Sobre a mudança de horário no Fazenda Velha, a SEED explicou que desenvolveu um projeto piloto de reorganização de horário escolar, o qual foi apresentado aos estabelecimentos de ensino de Araucária. O projeto foi previamente submetido à apreciação e aprovação das escolas da rede, em outubro de 2025, assegurando transparência e participação no processo decisório. A execução ocorre de forma regular, sem prejuízo às atividades pedagógicas.

“A adesão à proposta foi facultativa. O Colégio Fazenda Velha manifestou interesse e optou por participar da iniciativa. Ressalta-se que os horários do transporte coletivo da região foram ajustados para garantir a adequada adaptação dos estudantes e da comunidade escolar”, explanou a SEED.

Com relação à fila de espera no Dias da Rocha, a SEED informou que de fato a procura tem sido grande e que atualmente existem 510 estudantes esperando por uma vaga. A secretaria ressaltou que um novo aluno só entra se houver desistência de outro.

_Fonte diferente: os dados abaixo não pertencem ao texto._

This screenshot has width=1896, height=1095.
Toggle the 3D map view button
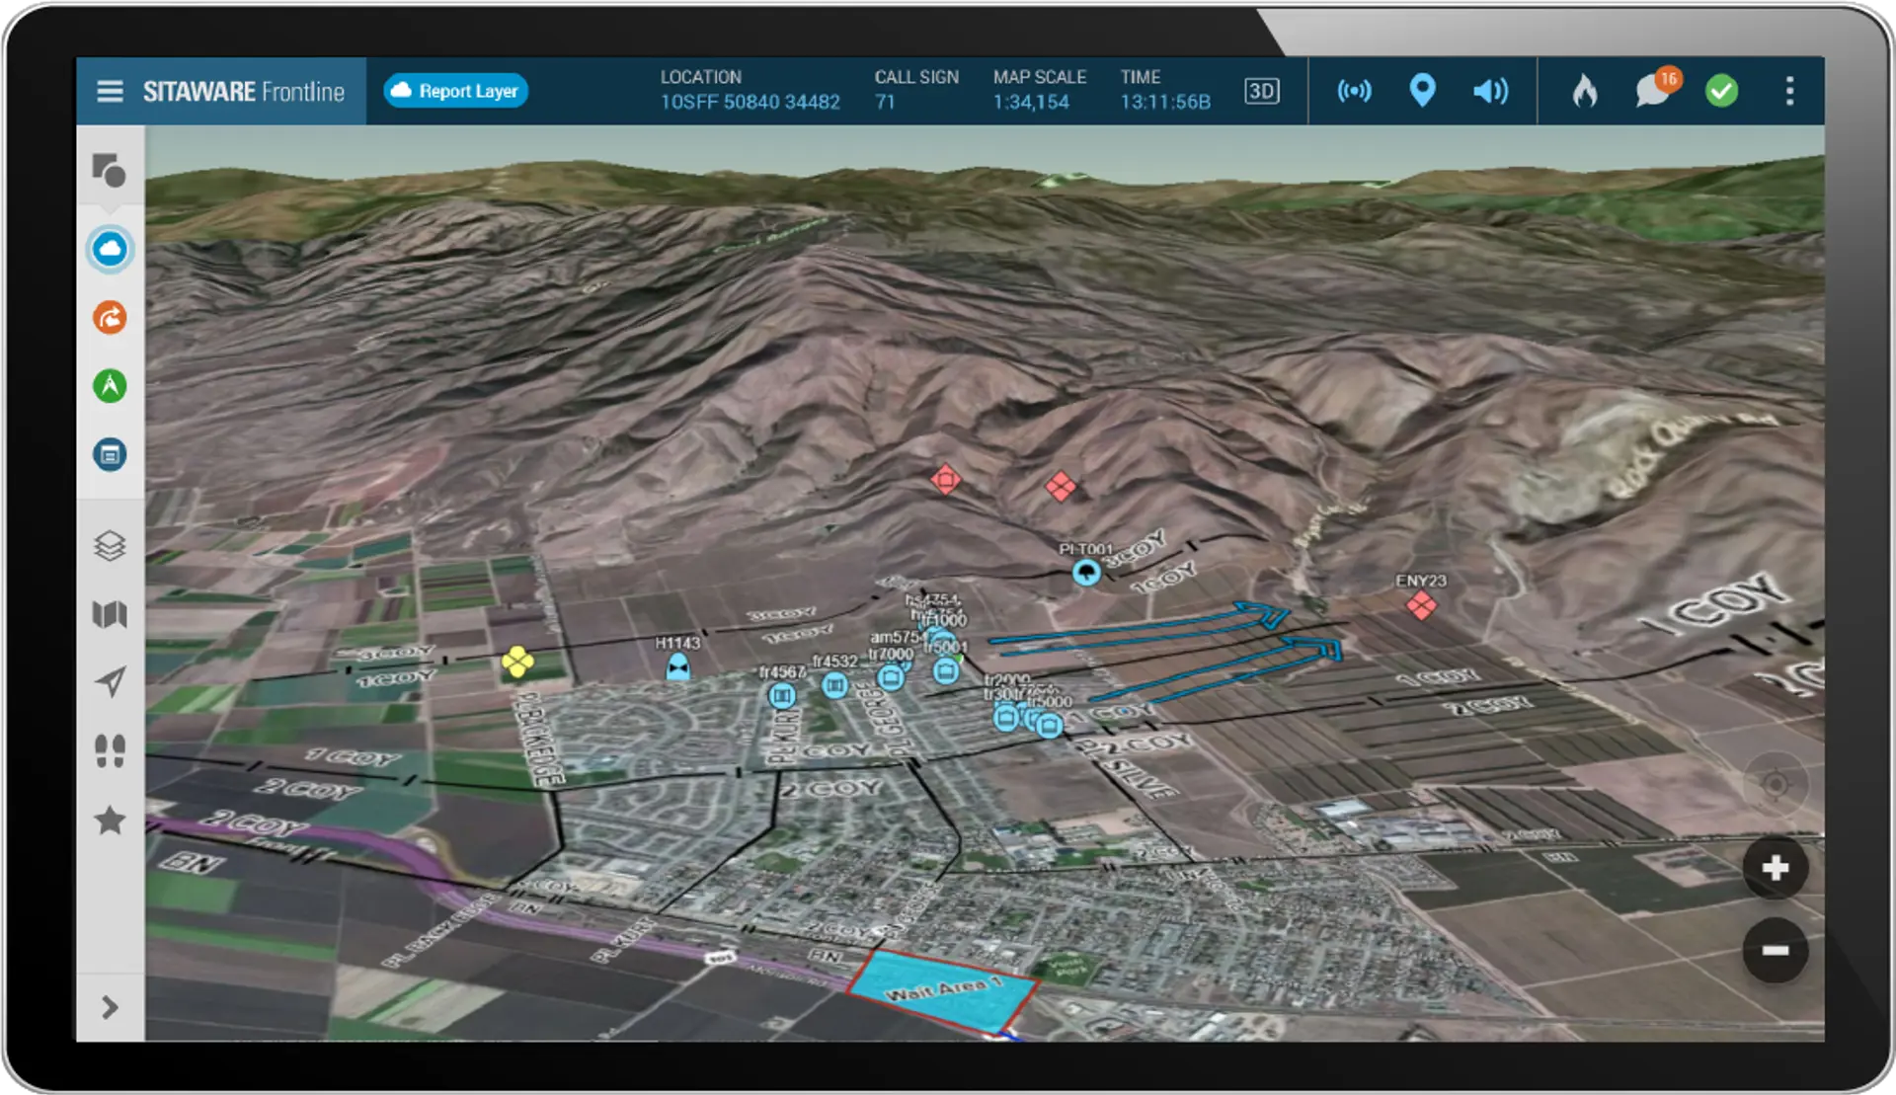[x=1259, y=91]
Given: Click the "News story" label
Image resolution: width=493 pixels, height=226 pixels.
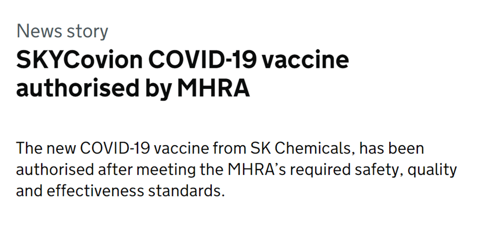Looking at the screenshot, I should pyautogui.click(x=62, y=32).
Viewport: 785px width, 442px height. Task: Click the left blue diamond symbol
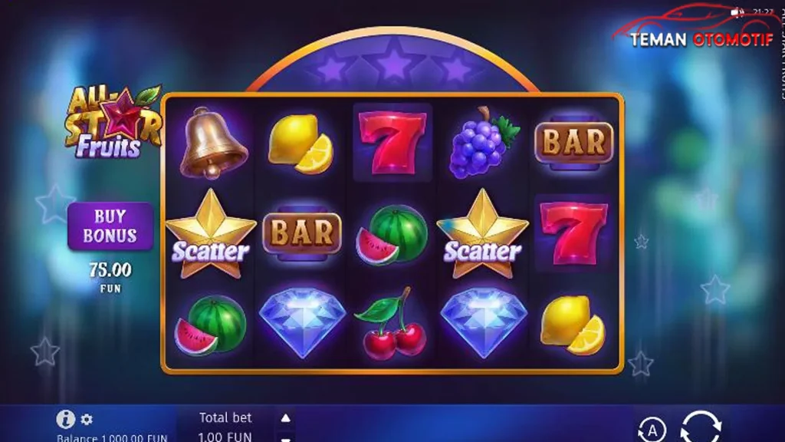tap(302, 323)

A SEED ressaltou que o município possui dois colégios cívico-militares, o outro é o Rocha Pombo, onde também existe uma fila de espera com 104 estudantes.

“Esta é uma realidade no Estado. O ano letivo de 2026 começou com uma fila de mais de 20 mil estudantes aguardando por uma vaga em uma escola cívico-militar. A demanda está acima da oferta no Paraná mesmo com a ampliação do modelo, que chegou a 345 unidades – o maior número do País. Esse número de estudantes aguardando uma vaga representa quase o dobro do número registrado em 2025, com 11 mil na fila”, ilustrou.